EXERCISE DIRECTIONS – Copy out the material without changes, starting with the line that contains "Task: Click the white" and ending with the line that contains "Click the Step", both included.

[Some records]
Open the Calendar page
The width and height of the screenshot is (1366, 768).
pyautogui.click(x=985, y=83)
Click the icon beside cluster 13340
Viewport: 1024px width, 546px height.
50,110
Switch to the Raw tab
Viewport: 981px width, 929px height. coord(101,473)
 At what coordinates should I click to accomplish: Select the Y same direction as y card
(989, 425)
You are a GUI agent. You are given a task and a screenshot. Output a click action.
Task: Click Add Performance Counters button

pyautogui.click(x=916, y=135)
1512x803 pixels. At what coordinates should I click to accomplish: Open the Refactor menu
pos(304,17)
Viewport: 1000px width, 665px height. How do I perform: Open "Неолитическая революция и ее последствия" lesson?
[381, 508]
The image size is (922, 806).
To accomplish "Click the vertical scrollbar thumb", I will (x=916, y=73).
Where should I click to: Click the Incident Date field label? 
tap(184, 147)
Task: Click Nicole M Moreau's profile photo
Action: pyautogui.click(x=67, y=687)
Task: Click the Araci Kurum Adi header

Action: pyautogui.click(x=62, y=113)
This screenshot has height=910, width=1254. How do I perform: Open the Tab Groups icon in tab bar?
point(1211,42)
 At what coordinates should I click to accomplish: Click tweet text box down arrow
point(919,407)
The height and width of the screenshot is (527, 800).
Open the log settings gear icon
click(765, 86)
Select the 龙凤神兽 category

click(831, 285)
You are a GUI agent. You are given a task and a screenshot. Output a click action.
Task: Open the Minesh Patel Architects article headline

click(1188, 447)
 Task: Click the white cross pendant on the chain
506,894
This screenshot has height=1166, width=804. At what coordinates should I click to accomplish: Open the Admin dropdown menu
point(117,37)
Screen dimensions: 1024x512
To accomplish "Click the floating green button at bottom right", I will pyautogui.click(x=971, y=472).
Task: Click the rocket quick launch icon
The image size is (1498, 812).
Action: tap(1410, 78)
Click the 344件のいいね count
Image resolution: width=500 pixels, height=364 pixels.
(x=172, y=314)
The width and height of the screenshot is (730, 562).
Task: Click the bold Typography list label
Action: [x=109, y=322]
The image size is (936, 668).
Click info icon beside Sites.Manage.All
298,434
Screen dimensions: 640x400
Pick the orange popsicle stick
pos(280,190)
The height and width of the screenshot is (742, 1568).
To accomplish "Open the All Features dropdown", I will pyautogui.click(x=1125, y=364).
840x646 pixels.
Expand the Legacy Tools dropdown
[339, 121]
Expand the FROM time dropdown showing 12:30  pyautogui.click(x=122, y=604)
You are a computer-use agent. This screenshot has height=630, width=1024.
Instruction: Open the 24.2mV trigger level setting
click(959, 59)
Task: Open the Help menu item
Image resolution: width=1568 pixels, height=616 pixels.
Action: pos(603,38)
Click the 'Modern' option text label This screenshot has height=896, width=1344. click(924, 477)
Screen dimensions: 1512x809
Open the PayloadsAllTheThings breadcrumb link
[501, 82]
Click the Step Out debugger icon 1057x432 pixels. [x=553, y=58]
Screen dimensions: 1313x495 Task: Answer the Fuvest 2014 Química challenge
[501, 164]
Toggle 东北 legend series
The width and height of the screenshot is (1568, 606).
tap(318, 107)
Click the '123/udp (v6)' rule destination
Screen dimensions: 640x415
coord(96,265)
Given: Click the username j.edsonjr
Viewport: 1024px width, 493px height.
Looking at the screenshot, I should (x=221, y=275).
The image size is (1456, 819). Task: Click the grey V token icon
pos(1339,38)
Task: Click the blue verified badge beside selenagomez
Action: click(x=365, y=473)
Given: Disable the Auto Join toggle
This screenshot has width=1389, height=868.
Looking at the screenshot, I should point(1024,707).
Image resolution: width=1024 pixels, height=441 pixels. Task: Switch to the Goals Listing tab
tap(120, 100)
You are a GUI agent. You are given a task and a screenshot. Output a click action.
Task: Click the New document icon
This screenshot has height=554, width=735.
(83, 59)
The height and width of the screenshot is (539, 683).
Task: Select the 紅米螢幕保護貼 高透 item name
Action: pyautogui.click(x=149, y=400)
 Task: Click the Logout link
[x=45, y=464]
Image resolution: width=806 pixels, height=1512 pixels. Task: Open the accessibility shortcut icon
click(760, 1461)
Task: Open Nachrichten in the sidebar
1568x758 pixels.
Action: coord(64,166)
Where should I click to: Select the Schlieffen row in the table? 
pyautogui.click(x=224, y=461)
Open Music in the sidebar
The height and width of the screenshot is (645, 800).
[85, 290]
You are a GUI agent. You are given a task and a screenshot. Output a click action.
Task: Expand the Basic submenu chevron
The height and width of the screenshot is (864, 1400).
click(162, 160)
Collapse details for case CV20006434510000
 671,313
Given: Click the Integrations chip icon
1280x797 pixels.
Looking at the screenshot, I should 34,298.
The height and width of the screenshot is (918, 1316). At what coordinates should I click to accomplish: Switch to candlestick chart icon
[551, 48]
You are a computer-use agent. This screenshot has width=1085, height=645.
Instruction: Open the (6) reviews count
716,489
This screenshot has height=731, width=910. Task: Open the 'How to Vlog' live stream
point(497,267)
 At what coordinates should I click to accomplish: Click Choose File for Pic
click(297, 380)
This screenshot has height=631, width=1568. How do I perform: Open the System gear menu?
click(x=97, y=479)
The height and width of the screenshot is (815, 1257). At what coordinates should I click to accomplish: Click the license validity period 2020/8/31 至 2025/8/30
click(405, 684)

CORRECT ANSWER –
 Task: Click the white cross pendant on the chain
506,894
This screenshot has height=1166, width=804. At what coordinates should I click to accomplish: Open the Admin dropdown menu
point(117,37)
Screen dimensions: 1024x512
To accomplish "Click the floating green button at bottom right", I will pyautogui.click(x=971, y=472).
Task: Click the rocket quick launch icon
The image size is (1498, 812).
Action: tap(1410, 78)
Click the 344件のいいね count
Image resolution: width=500 pixels, height=364 pixels.
(x=172, y=314)
The width and height of the screenshot is (730, 562).
Task: Click the bold Typography list label
Action: [x=109, y=322]
The image size is (936, 668).
Click info icon beside Sites.Manage.All
298,434
Screen dimensions: 640x400
Pick the orange popsicle stick
pos(280,190)
The height and width of the screenshot is (742, 1568).
To accomplish "Open the All Features dropdown", I will pyautogui.click(x=1125, y=364).
840x646 pixels.
Expand the Legacy Tools dropdown
[339, 121]
Expand the FROM time dropdown showing 12:30  pyautogui.click(x=122, y=604)
You are a computer-use agent. This screenshot has height=630, width=1024.
Instruction: Open the 24.2mV trigger level setting
click(959, 59)
Task: Open the Help menu item
Image resolution: width=1568 pixels, height=616 pixels.
Action: pos(603,38)
Click the 'Modern' option text label This screenshot has height=896, width=1344. click(924, 477)
Screen dimensions: 1512x809
Open the PayloadsAllTheThings breadcrumb link
[501, 82]
Click the Step Out debugger icon 1057x432 pixels. [x=553, y=58]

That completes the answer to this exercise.